What is needed — Extract every line in the listing below that contains the string "Instruction". Case counts, so match uppercase and lowercase letters precisely.

Data listing —
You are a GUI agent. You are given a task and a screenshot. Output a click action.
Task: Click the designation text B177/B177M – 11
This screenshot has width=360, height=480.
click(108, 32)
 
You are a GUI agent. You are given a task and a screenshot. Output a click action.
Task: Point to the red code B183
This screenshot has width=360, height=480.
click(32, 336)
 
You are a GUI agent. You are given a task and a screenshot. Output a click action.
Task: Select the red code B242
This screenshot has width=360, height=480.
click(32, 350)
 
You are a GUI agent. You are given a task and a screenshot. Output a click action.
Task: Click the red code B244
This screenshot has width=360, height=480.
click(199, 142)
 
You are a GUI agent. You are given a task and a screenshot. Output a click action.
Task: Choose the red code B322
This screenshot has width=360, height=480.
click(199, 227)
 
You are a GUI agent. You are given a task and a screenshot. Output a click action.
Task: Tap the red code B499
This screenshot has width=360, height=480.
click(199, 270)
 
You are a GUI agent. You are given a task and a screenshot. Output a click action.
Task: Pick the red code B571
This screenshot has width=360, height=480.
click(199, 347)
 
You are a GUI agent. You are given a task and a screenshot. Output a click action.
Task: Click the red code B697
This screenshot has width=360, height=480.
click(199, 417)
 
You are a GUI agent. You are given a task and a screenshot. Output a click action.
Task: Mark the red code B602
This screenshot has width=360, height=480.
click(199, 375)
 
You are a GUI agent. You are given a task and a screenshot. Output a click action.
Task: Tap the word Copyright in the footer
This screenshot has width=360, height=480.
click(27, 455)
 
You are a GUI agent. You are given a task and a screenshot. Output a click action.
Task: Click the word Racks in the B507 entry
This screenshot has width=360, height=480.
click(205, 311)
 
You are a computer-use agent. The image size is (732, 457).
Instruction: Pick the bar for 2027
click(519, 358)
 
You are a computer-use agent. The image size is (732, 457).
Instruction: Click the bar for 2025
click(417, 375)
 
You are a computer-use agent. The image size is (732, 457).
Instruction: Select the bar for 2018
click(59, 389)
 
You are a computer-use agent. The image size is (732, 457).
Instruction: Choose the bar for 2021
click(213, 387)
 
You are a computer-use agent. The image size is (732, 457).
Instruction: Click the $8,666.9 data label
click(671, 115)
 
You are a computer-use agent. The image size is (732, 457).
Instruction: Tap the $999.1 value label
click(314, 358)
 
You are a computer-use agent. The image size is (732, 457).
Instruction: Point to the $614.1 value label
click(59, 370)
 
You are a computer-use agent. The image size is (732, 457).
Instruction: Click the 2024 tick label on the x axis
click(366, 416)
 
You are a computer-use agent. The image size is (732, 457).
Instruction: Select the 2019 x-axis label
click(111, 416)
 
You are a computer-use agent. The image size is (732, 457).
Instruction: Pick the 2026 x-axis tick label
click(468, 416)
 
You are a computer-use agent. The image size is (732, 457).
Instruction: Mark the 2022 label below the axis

In response —
Instruction: Pick the bar for 2027
Instruction: Click the bar for 2025
Instruction: Select the bar for 2018
Instruction: Choose the bar for 2021
Instruction: Click the $8,666.9 data label
Instruction: Tap the $999.1 value label
Instruction: Point to the $614.1 value label
Instruction: Click the 2024 tick label on the x axis
Instruction: Select the 2019 x-axis label
Instruction: Pick the 2026 x-axis tick label
Instruction: Mark the 2022 label below the axis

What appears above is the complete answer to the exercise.